Features

Plan makes sense

Richard Register Berkeley
Tuesday December 18, 2001

Editor: 

Becky O’Malley and Michael Katz said in the Planet that I attacked Dona Spring “viciously,” and engaged in “name calling...” 

So I went back and re-read my editorial to check my mad dog habits and realized that O’Malley and Katz like biting people more than I do. On Monday O’Malley called up one local business and its manager called me up to say O’Malley had condemned the business person’s support for the amendment. 

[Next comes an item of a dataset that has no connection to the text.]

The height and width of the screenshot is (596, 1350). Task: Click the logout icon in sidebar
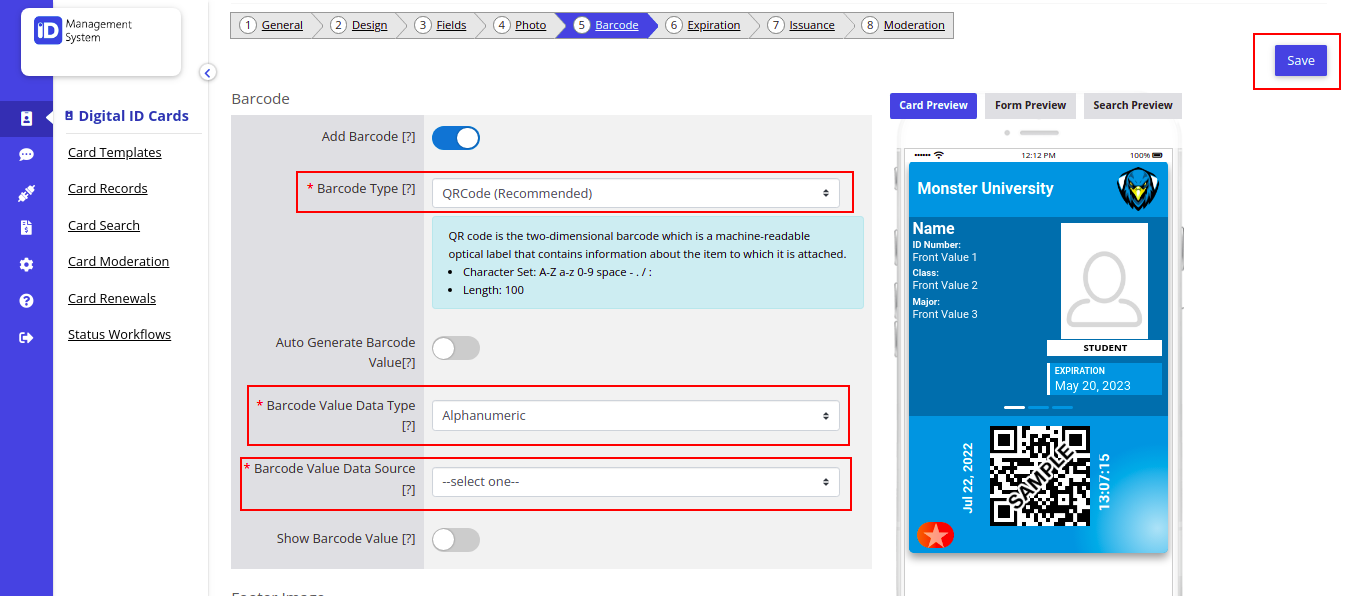(x=26, y=338)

I said not to worry. As far as I knew you can express your opinion in America. The same crowd of a dozen or so, turn up at planning and council meetings to employ extreme language to push their love of a low density, cozy green Berkeley frozen in time. For most of Berkeley I actually agree with them, and would like to see it even lower density and quieter along creeks so that they could be restored and parks and gardens expanded – which can only be made possible if the Ecocity Amendment is part of the General Plan. 

In reading my editorial again I noticed I did say that Spring’s support of lowering height limits was unfriendly to both people needing housing and to environmental health, and I absolutely believe it. I then challenged her to “be progressive,” and perhaps unadvisedly engaged in the “more progressive than thou game” pointing out that the Ecocity Amendment would make possible considerable new housing in pedestrian/transit centers and transit corridors, while down zoning would not.  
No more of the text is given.